### RECORDED DATA
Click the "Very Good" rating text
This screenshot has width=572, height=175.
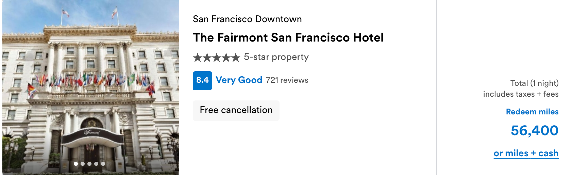(239, 80)
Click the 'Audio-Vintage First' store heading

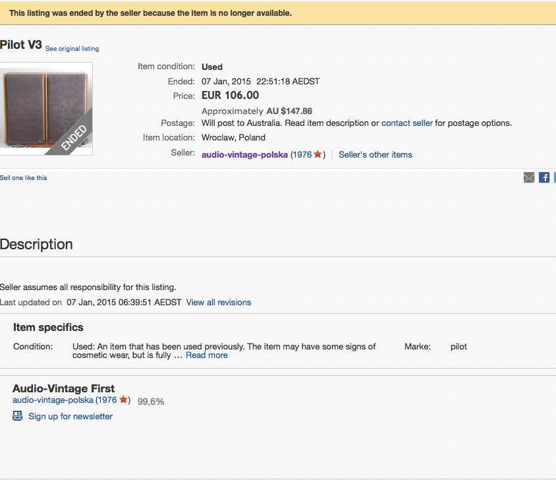[x=64, y=388]
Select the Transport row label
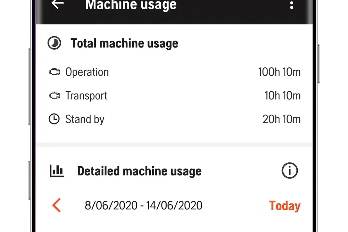Screen dimensions: 348x232 click(86, 96)
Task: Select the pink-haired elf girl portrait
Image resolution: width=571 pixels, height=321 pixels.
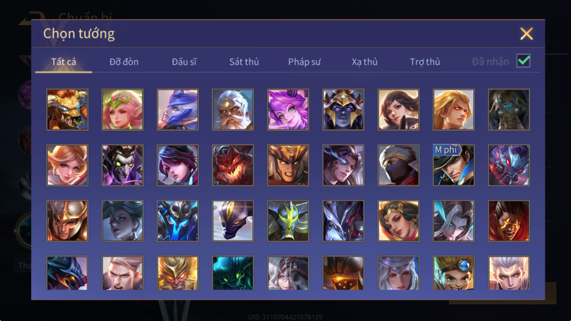Action: [x=123, y=109]
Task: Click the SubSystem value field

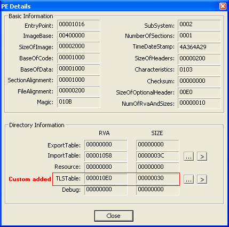Action: pos(199,25)
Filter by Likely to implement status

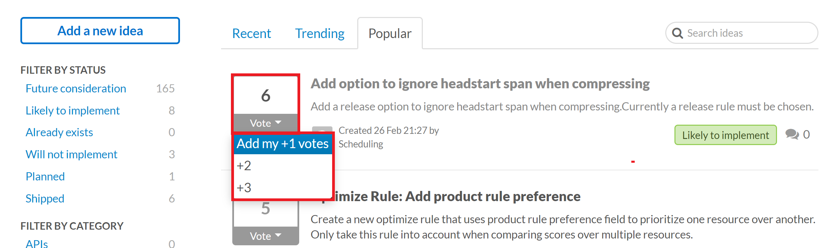(x=73, y=111)
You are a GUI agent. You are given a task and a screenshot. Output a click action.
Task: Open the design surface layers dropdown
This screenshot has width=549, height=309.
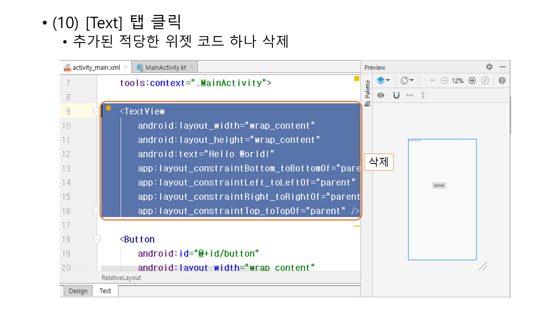click(x=383, y=81)
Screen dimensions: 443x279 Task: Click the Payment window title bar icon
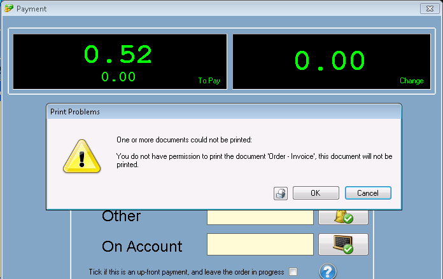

### PROBLEM DETAILS
Would you restate, word for word, the lines from the one holding "Select the Transport row label" through the end of the material above? Omit the pictures.

### OUTPUT FOR THIS TASK
Select the Transport row label
Screen dimensions: 348x232 click(86, 96)
Task: Select the pink-haired elf girl portrait
Image resolution: width=571 pixels, height=321 pixels.
Action: [x=123, y=109]
Task: Click the SubSystem value field

Action: pos(199,25)
Filter by Likely to implement status

(x=73, y=111)
You are a GUI agent. You are given a task and a screenshot. Output a click action.
Task: Open the design surface layers dropdown
This screenshot has width=549, height=309.
click(x=383, y=81)
Screen dimensions: 443x279 Task: Click the Payment window title bar icon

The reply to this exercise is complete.